El panorama político preelectoral debería invitarnos a la polarización, a la creación de trincheras de ideologías incompatibles, especialmente cuando la comparativa es con la extrema derecha. Sin embargo, vemos un peligroso acercamiento de determinadas formaciones nacionalistas canarias a los mensajes y las formas de aquellos, así como la naturalidad con la que se asume el comportamiento contradictorio de determinados seguidores nacionalistas, entusiastas de unos y de otros. El blanqueamiento y naturalización de la “antidemocracia”, que ya asoma la cabeza, es algo que debería preocuparnos. Sin embargo, parece ser que todo lo que pueda auparles o mantenerles en el poder les es válido en esta perversión de los más elementales valores democráticos. Lo que estamos presenciando en las islas con la confluencia de viejos y nuevos nacionalismos, de derechas y de “supuesto progresismo”, no es solo una coincidencia; es un peligroso síntoma de una misma afección política.

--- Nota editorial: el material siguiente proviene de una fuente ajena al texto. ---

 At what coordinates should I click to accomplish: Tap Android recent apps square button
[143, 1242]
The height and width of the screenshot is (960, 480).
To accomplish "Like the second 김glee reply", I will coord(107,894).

A primera vista, cualquier observador podría pensar que un movimiento que se autodenomina “nacionalista canario” debería situarse en las antípodas de la extrema derecha antidemocrática. Pero la realidad digital y sociológica pulveriza en Canarias los más elementales manuales de ciencia política. Resulta, cuanto menos, desconcertante comprobar cómo una masa significativa de seguidores transita con total naturalidad de la defensa de las esencias canarias a los postulados más extremos del fascismo. Los mismos perfiles, las mismas voces que ayer se proclaman guardianes del progreso identitario, comparten hoy el ecosistema digital de la derecha más rancia. ¿Cómo se explica que el "nacionalismo" y la extrema derecha compartan seguidores?
La respuesta no está en los programas electorales, sino en las vísceras. Ambos movimientos se alimentan de la misma materia prima: la fidelidad fanática y la renuncia al matiz. No se busca el debate de ideas, sino la adhesión incondicional. Esta fe ciega explica por qué esta flagrante contradicción ideológica no les genera el más mínimo cortocircuito mental.
Esta devoción casi mística nos lleva a otra de sus grandes coincidencias: la querencia por la religiosidad y el tradicionalismo. Ya sea bajo el manto de un catolicismo militante y nostálgico, o mediante la sacralización de la identidad local elevada a dogma de fe, ambas formaciones apelan a un sustrato espiritual e identitario que busca refugio en el pasado frente a las incertidumbres del presente. La política se convierte así en una experiencia de fe, donde los líderes no proponen soluciones técnicas, sino que actúan como sumos sacerdotes de una causa sagrada, algo que vemos con total descaro en las extremas derechas internacionales.
Y es precisamente ahí, en la sacralización de la política, donde se camufla su mayor carencia: el contenido real. Si uno rasca la superficie de la retórica inflamada de estos partidos, lo que encuentra es un vacío alarmante. Ambos comparten la ausencia de propuestas concretas para los problemas de la ciudadanía: la vivienda, el empleo, la sanidad, el medio ambiente, etc. Su discurso se reduce a consignas vacías, consignas que caben en un tuit o en un vídeo de pocos segundos enfocado en buscar culpables externos. Son expertos en canalizar el malestar, pero incapaces de gestionarlo. A fin de cuentas, ya empiezan a amancebarse en algunos ayuntamientos como preámbulo de la gran orgía política que se avecina en Canarias; “si Dios no lo remedia”.
No importa que uno agite la bandera de las islas y el otro la del centralismo antidemocrático; ambos operan bajo la misma lógica del populismo identitario, la vacuidad programática y el fervor dogmático. La pregunta que nos queda por hacernos es ¿por qué los seguidores más fervorosos de estos nacionalismos se sienten igualmente cómodos con las derechas extremas y sus postulados?